### [Work task]
Print the data exactly as it appears, keeping every word.

### [Available records]
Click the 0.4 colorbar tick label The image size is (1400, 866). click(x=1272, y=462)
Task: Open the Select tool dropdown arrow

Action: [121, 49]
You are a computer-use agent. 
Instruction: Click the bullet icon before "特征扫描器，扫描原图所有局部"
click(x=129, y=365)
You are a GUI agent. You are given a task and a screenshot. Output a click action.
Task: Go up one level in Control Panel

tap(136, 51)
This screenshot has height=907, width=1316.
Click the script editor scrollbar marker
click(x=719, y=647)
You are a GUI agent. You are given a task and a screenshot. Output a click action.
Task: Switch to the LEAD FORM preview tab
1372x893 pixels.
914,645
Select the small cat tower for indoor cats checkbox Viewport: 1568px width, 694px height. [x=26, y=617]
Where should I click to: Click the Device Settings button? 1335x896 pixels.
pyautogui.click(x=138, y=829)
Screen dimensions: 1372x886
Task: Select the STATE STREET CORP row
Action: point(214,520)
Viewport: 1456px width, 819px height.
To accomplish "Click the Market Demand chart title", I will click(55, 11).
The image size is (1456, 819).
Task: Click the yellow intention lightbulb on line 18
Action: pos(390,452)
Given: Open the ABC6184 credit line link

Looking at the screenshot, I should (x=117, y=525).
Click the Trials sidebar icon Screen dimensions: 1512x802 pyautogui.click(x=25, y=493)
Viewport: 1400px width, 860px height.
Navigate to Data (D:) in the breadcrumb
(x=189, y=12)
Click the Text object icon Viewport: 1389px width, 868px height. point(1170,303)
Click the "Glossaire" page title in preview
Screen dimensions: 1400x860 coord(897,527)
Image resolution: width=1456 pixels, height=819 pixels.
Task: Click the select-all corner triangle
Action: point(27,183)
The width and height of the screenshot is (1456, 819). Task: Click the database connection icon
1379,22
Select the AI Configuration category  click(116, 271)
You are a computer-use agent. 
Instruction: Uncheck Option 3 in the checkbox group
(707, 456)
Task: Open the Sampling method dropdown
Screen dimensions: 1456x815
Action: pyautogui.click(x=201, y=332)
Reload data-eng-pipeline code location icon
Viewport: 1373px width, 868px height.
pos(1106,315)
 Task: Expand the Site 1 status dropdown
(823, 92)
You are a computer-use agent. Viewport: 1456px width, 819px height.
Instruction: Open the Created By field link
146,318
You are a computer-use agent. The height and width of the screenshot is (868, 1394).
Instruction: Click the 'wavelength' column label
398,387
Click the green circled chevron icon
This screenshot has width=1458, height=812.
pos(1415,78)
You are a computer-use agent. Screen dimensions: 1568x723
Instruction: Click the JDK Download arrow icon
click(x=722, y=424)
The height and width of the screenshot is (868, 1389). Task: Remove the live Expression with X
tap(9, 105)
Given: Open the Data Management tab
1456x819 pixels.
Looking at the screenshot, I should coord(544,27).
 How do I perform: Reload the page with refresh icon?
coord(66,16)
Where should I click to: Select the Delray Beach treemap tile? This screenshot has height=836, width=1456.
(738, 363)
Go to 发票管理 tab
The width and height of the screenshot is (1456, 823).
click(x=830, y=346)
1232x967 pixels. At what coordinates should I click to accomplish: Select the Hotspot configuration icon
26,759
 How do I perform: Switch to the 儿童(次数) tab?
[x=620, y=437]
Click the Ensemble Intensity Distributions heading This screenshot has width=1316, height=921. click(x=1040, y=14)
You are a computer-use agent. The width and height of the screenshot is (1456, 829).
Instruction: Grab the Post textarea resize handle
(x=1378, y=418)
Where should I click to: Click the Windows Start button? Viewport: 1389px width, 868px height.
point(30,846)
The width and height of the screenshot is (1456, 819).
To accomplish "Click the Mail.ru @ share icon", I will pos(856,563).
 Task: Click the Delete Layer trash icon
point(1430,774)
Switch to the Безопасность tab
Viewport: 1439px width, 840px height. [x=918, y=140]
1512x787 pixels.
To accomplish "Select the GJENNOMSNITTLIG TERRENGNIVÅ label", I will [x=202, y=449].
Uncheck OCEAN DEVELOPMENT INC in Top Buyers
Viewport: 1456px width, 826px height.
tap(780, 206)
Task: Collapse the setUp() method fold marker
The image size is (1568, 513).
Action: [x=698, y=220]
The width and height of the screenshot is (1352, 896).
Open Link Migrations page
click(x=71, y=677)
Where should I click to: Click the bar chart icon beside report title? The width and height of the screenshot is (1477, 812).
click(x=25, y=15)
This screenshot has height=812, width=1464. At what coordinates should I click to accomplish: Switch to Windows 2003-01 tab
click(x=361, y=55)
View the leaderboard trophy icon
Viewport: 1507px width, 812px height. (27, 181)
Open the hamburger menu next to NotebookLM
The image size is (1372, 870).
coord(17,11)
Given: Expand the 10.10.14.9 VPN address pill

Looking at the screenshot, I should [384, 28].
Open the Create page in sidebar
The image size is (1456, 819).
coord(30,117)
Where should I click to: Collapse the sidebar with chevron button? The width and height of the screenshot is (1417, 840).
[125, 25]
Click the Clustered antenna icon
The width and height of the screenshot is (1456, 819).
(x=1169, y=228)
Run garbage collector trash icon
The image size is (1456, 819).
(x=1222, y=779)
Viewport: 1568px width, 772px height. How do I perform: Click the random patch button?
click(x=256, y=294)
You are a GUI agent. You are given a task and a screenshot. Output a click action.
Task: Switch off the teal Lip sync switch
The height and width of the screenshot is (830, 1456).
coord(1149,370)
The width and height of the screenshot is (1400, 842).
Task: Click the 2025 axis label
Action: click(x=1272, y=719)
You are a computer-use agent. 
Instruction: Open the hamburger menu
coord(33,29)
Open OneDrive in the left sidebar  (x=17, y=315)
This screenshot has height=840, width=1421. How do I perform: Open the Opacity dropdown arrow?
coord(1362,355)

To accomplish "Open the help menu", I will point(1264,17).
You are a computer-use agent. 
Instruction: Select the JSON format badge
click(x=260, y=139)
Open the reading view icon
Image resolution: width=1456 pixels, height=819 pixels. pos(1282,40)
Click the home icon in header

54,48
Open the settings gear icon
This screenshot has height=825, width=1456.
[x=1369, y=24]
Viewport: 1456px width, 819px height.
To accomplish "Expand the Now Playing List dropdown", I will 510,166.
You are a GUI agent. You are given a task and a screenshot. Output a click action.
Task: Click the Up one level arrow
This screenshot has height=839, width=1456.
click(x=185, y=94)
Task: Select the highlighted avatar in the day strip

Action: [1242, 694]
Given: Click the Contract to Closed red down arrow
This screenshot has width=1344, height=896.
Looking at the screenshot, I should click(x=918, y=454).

### [Response to this exercise]
Click the 0.4 colorbar tick label The image size is (1400, 866). click(x=1272, y=462)
Task: Open the Select tool dropdown arrow

Action: [121, 49]
You are a computer-use agent. 
Instruction: Click the bullet icon before "特征扫描器，扫描原图所有局部"
click(x=129, y=365)
You are a GUI agent. You are given a task and a screenshot. Output a click action.
Task: Go up one level in Control Panel

tap(136, 51)
This screenshot has height=907, width=1316.
Click the script editor scrollbar marker
click(x=719, y=647)
You are a GUI agent. You are given a task and a screenshot. Output a click action.
Task: Switch to the LEAD FORM preview tab
1372x893 pixels.
914,645
Select the small cat tower for indoor cats checkbox Viewport: 1568px width, 694px height. [x=26, y=617]
Where should I click to: Click the Device Settings button? 1335x896 pixels.
pyautogui.click(x=138, y=829)
Screen dimensions: 1372x886
Task: Select the STATE STREET CORP row
Action: point(214,520)
Viewport: 1456px width, 819px height.
To accomplish "Click the Market Demand chart title", I will click(55, 11).
The image size is (1456, 819).
Task: Click the yellow intention lightbulb on line 18
Action: pos(390,452)
Given: Open the ABC6184 credit line link

Looking at the screenshot, I should (x=117, y=525).
Click the Trials sidebar icon Screen dimensions: 1512x802 pyautogui.click(x=25, y=493)
Viewport: 1400px width, 860px height.
Navigate to Data (D:) in the breadcrumb
(x=189, y=12)
Click the Text object icon Viewport: 1389px width, 868px height. point(1170,303)
Click the "Glossaire" page title in preview
Screen dimensions: 1400x860 coord(897,527)
Image resolution: width=1456 pixels, height=819 pixels.
Task: Click the select-all corner triangle
Action: point(27,183)
The width and height of the screenshot is (1456, 819). Task: Click the database connection icon
1379,22
Select the AI Configuration category  click(116, 271)
You are a computer-use agent. 
Instruction: Uncheck Option 3 in the checkbox group
(707, 456)
Task: Open the Sampling method dropdown
Screen dimensions: 1456x815
Action: pyautogui.click(x=201, y=332)
Reload data-eng-pipeline code location icon
Viewport: 1373px width, 868px height.
pos(1106,315)
 Task: Expand the Site 1 status dropdown
(823, 92)
You are a computer-use agent. Viewport: 1456px width, 819px height.
Instruction: Open the Created By field link
146,318
You are a computer-use agent. The height and width of the screenshot is (868, 1394).
Instruction: Click the 'wavelength' column label
398,387
Click the green circled chevron icon
This screenshot has width=1458, height=812.
pos(1415,78)
You are a computer-use agent. Screen dimensions: 1568x723
Instruction: Click the JDK Download arrow icon
click(x=722, y=424)
The height and width of the screenshot is (868, 1389). Task: Remove the live Expression with X
tap(9, 105)
Given: Open the Data Management tab
1456x819 pixels.
Looking at the screenshot, I should coord(544,27).
 How do I perform: Reload the page with refresh icon?
coord(66,16)
Where should I click to: Select the Delray Beach treemap tile? This screenshot has height=836, width=1456.
(738, 363)
Go to 发票管理 tab
The width and height of the screenshot is (1456, 823).
click(x=830, y=346)
1232x967 pixels. At what coordinates should I click to accomplish: Select the Hotspot configuration icon
26,759
 How do I perform: Switch to the 儿童(次数) tab?
[x=620, y=437]
Click the Ensemble Intensity Distributions heading This screenshot has width=1316, height=921. click(x=1040, y=14)
You are a computer-use agent. The width and height of the screenshot is (1456, 829).
Instruction: Grab the Post textarea resize handle
(x=1378, y=418)
Where should I click to: Click the Windows Start button? Viewport: 1389px width, 868px height.
point(30,846)
The width and height of the screenshot is (1456, 819).
To accomplish "Click the Mail.ru @ share icon", I will pos(856,563).
 Task: Click the Delete Layer trash icon
point(1430,774)
Switch to the Безопасность tab
Viewport: 1439px width, 840px height. [x=918, y=140]
1512x787 pixels.
To accomplish "Select the GJENNOMSNITTLIG TERRENGNIVÅ label", I will [x=202, y=449].
Uncheck OCEAN DEVELOPMENT INC in Top Buyers
Viewport: 1456px width, 826px height.
tap(780, 206)
Task: Collapse the setUp() method fold marker
The image size is (1568, 513).
Action: [x=698, y=220]
The width and height of the screenshot is (1352, 896).
Open Link Migrations page
click(x=71, y=677)
Where should I click to: Click the bar chart icon beside report title? The width and height of the screenshot is (1477, 812).
click(x=25, y=15)
This screenshot has height=812, width=1464. At what coordinates should I click to accomplish: Switch to Windows 2003-01 tab
click(x=361, y=55)
View the leaderboard trophy icon
Viewport: 1507px width, 812px height. (27, 181)
Open the hamburger menu next to NotebookLM
The image size is (1372, 870).
coord(17,11)
Given: Expand the 10.10.14.9 VPN address pill

Looking at the screenshot, I should [384, 28].
Open the Create page in sidebar
The image size is (1456, 819).
coord(30,117)
Where should I click to: Collapse the sidebar with chevron button? The width and height of the screenshot is (1417, 840).
[125, 25]
Click the Clustered antenna icon
The width and height of the screenshot is (1456, 819).
(x=1169, y=228)
Run garbage collector trash icon
The image size is (1456, 819).
(x=1222, y=779)
Viewport: 1568px width, 772px height. How do I perform: Click the random patch button?
click(x=256, y=294)
You are a GUI agent. You are given a task and a screenshot. Output a click action.
Task: Switch off the teal Lip sync switch
The height and width of the screenshot is (830, 1456).
coord(1149,370)
The width and height of the screenshot is (1400, 842).
Task: Click the 2025 axis label
Action: click(x=1272, y=719)
You are a computer-use agent. 
Instruction: Open the hamburger menu
coord(33,29)
Open OneDrive in the left sidebar  (x=17, y=315)
This screenshot has height=840, width=1421. How do I perform: Open the Opacity dropdown arrow?
coord(1362,355)

To accomplish "Open the help menu", I will point(1264,17).
You are a computer-use agent. 
Instruction: Select the JSON format badge
click(x=260, y=139)
Open the reading view icon
Image resolution: width=1456 pixels, height=819 pixels. pos(1282,40)
Click the home icon in header

54,48
Open the settings gear icon
This screenshot has height=825, width=1456.
[x=1369, y=24]
Viewport: 1456px width, 819px height.
To accomplish "Expand the Now Playing List dropdown", I will 510,166.
You are a GUI agent. You are given a task and a screenshot. Output a click action.
Task: Click the Up one level arrow
This screenshot has height=839, width=1456.
click(x=185, y=94)
Task: Select the highlighted avatar in the day strip

Action: [1242, 694]
Given: Click the Contract to Closed red down arrow
This screenshot has width=1344, height=896.
Looking at the screenshot, I should click(x=918, y=454).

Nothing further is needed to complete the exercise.